Norway has become the first nation to prohibit deforestation. It was in 2016, that the Norwegian parliament first vowed to revise the government’s public procurement policy whereby any product that leads to deforestation will not be used in the country.
The pledge was recommended by Norwegian Parliament’s Standing Committee on Energy and Environment as part of the Action Plan on Nature Diversity.
“This is an important victory in the fight to protect the rainforest,” Nils Hermann Ranum, head of policy and campaign at Rainforest Foundation Norway said in a statement.
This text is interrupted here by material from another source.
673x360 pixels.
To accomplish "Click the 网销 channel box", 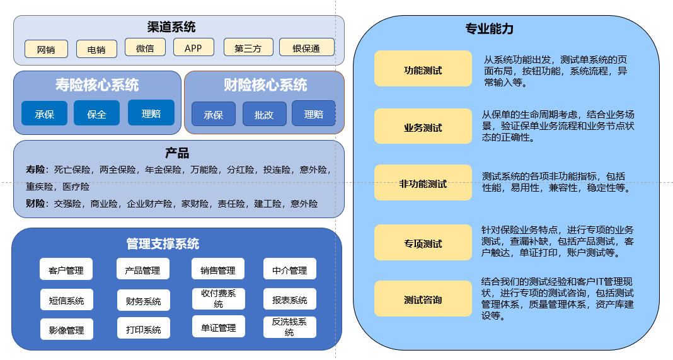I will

“Over the last few years, a number of companies have committed to cease the procurement of goods that can be linked to destruction of the rainforest. Until now, this has not been matched by similar commitments from governments. Thus, it is highly positive that the Norwegian state is now following suit and making the same demands when it comes to public procurements.”
Ranum added “Other countries should follow Norway’s leadership, and adopt similar zero deforestation commitments. In particular, Germany and the U.K must act, following their joint statement at the U.N Climate Summit.”
Norway has been funding several projects around the globe to protect the rain forest.
The country granted $250 million to protect Guyana’s forest over a four year period from 2011 to 2015. In 2015, Norway gave $1 billion to Brazil for completing a 2008 deforestation agreement.
Norway also partnered with Liberia by promising to pay $150 million until 2020 for the country to stop deforestation.
According to the United Nations, the production of palm oil, soy, beef and lumber products contributed to almost half of the total tropical deforestation.
When forests are cleared and set in flames carbon dioxide is released which is the key contributor the greenhouse gas effect that leads to climate change.
Norway’s current environment minster Ola Elvestuen said ““Norway alone can never stop deforestation. I mean, we are one actor. If we look at the programs we have country by country, I have no problem defending what we are doing and saying that it was the right thing to go into this and try to be in front. No matter how odd that it may have seemed that Norway would try to take this role, back ten years ago.”